In 1788, during the New York debates on ratifying our Constitution, Robert Livingston asked, "Shall we then drive experience into obscurity?" He called that an absolute abridgment of the people's rights. . . .
To do your job around here you've got to know something about environmental issues, health care, banking and finance and tax policy, the farm problems, weapons systems, Bosnia-Herzegovina, North Korea, foreign policy, the administration of justice, crime and punishment, education, welfare, budgeting in the trillions of dollars, immigration. The list is endless, and we need our best people to deal with these issues. . . .
America needs leaders, it needs statesmen and it needs giants -- and you don't get them out of the phone book.
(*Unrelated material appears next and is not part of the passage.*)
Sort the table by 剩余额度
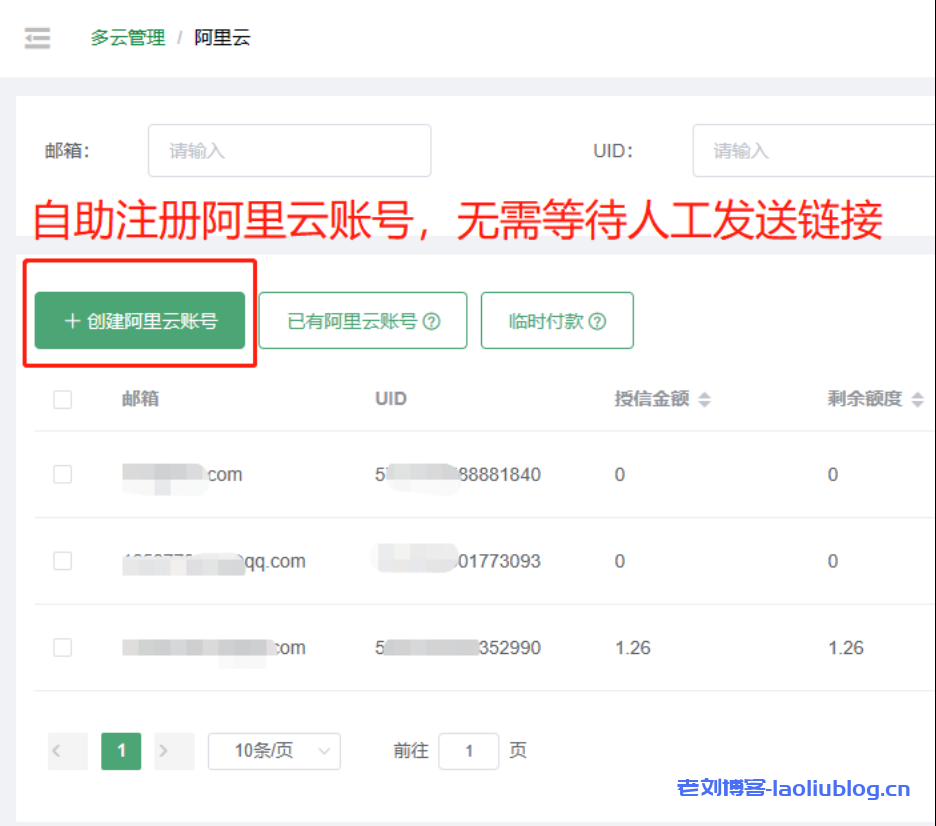 tap(918, 398)
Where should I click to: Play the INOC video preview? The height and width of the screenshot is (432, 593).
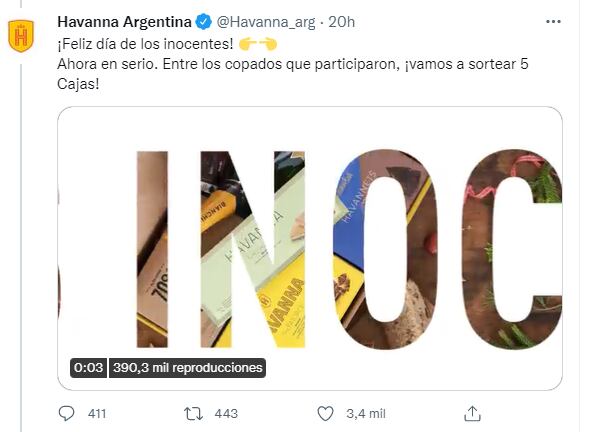[x=310, y=248]
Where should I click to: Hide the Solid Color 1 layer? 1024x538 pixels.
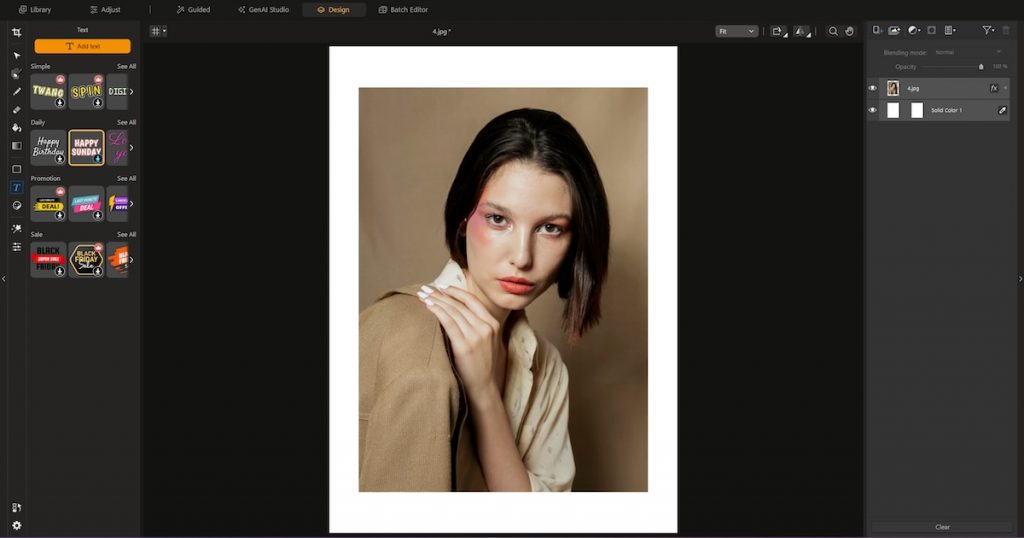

New is always better? What in the world is conservative about that? Have we nothing to learn from the past? Tradition, history, institutional memory -- don't they count anymore? They have a saying in the provinces, ignorance is salvageable, but stupid is forever. . . .
This corrosive attack on the consent of the governed stems from two sources -- one is well meaning but misguided, and the other are those who really in their hearts hate politics and despise politicians. Well, I love politics and politicians; they invest the one commodity that can never be replaced -- their time, their family life, their privacy and their reputation -- and for what? To make this a better country. . . .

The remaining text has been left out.